=== PASSAGE PROVIDED ===

- Opening Delimiter -

Friday, December 18, 2015

MARTIN SHKRELI WAS ARRESTED. DID THAT HELP ALL THE OTHER MARTIN SHKRELIS?

In The New York Times, Andrew Pollack argues that the arrest of Martin Shkreli may have actually made life better for other pharmaceutical price gougers:
... in some ways, Mr. Shkreli, chief executive of Turing Pharmaceuticals, has taken the heat off other drug companies.

Most drug companies do not increase prices fiftyfold overnight, as Mr. Shkreli did.

But they often increase prices 10 percent or more a year, far faster than inflation. And those 10 percent increases -- on drugs for common diseases like diabetes, high cholesterol and cancer -- have a far bigger impact on health care spending than the 5,000 percent increase on Turing’s drug, Daraprim, which might be used by about 2,000 people a year facing possible brain damage from a parasitic infection called toxoplasmosis.

“Because he played the part so well of the evil Wall Street hedge fund guy, Martin really drew attention away from the more serious issues with much bigger dollar impacts,” said John Rother, chief executive of the National Coalition on Health Care, a Washington organization concerned with drug prices.....

The arrest and indictment will buttress the efforts of more established pharmaceutical companies to distance themselves from the upstart Mr. Shkreli....

“He is not us,” Kenneth C. Frazier, chief executive of Merck and chairman of the pharmaceutical industry’s main trade group, said this month at the Forbes Healthcare Summit this month. Now, pharmaceutical executives can look at the federal indictment and say that Mr. Shkreli is an aberration, a rotten apple.

- Closing Delimiter -

=== EXCERPTED RECORDS ===
- Opening Delimiter -

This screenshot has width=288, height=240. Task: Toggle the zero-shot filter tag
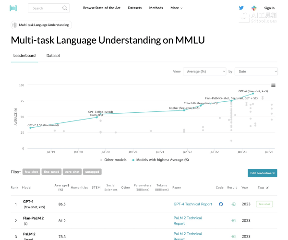tap(72, 171)
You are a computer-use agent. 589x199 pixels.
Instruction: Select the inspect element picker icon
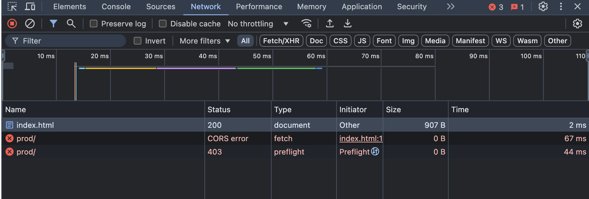coord(12,7)
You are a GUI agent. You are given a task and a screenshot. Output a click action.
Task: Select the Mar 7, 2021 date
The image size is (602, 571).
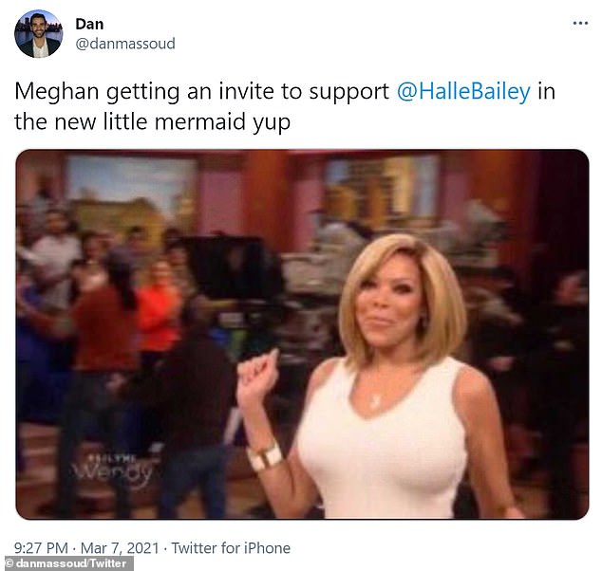120,547
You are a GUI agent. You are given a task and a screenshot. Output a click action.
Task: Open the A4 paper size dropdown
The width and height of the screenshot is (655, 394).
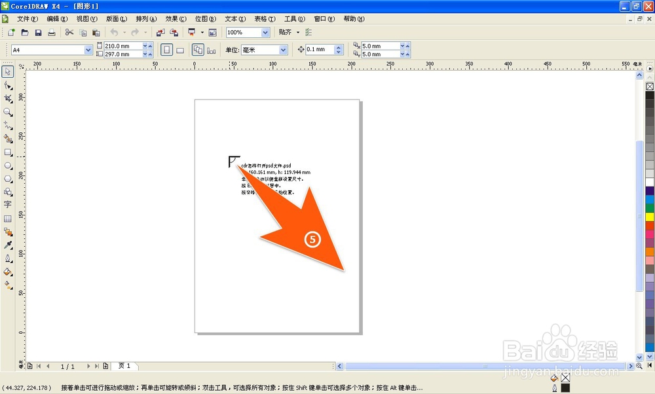[x=88, y=50]
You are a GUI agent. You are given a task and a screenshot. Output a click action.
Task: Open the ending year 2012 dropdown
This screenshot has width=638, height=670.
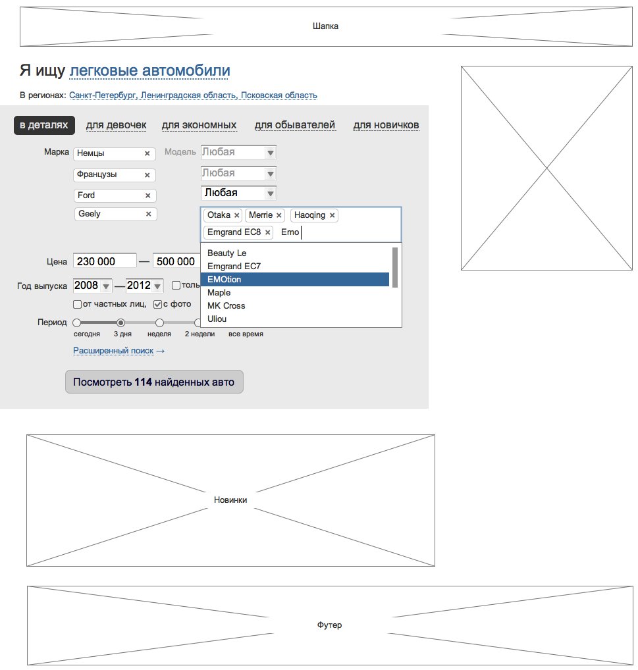(x=157, y=286)
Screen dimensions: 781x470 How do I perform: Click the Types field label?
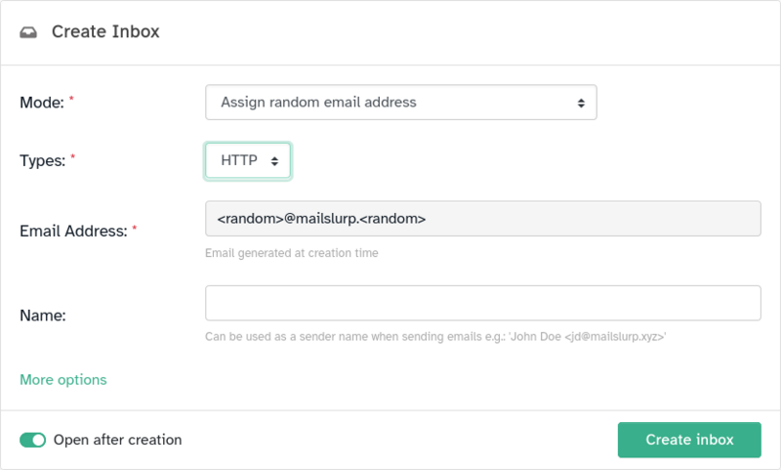coord(42,161)
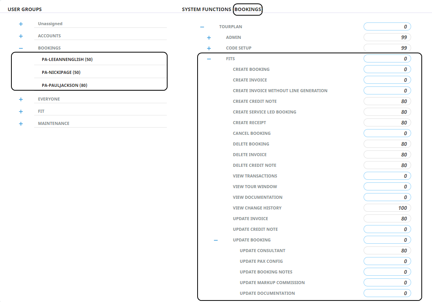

- Closing Delimiter -

=== YOUR INSTRUCTIONS ===
Summarize the post on Martin Shkreli's arrest in two sentences.

=== EXERCISE RESULT ===
The post relays Andrew Pollack's argument in The New York Times that Shkreli's arrest may have taken the heat off other drug companies, whose yearly price increases of 10 percent or more on drugs for common diseases have a far bigger impact on health care spending than Shkreli's 5,000 percent increase on Daraprim. John Rother says Shkreli drew attention away from those more serious issues, and the indictment helps established companies distance themselves from him, letting executives such as Merck's Kenneth C. Frazier, who said "He is not us," call him an aberration.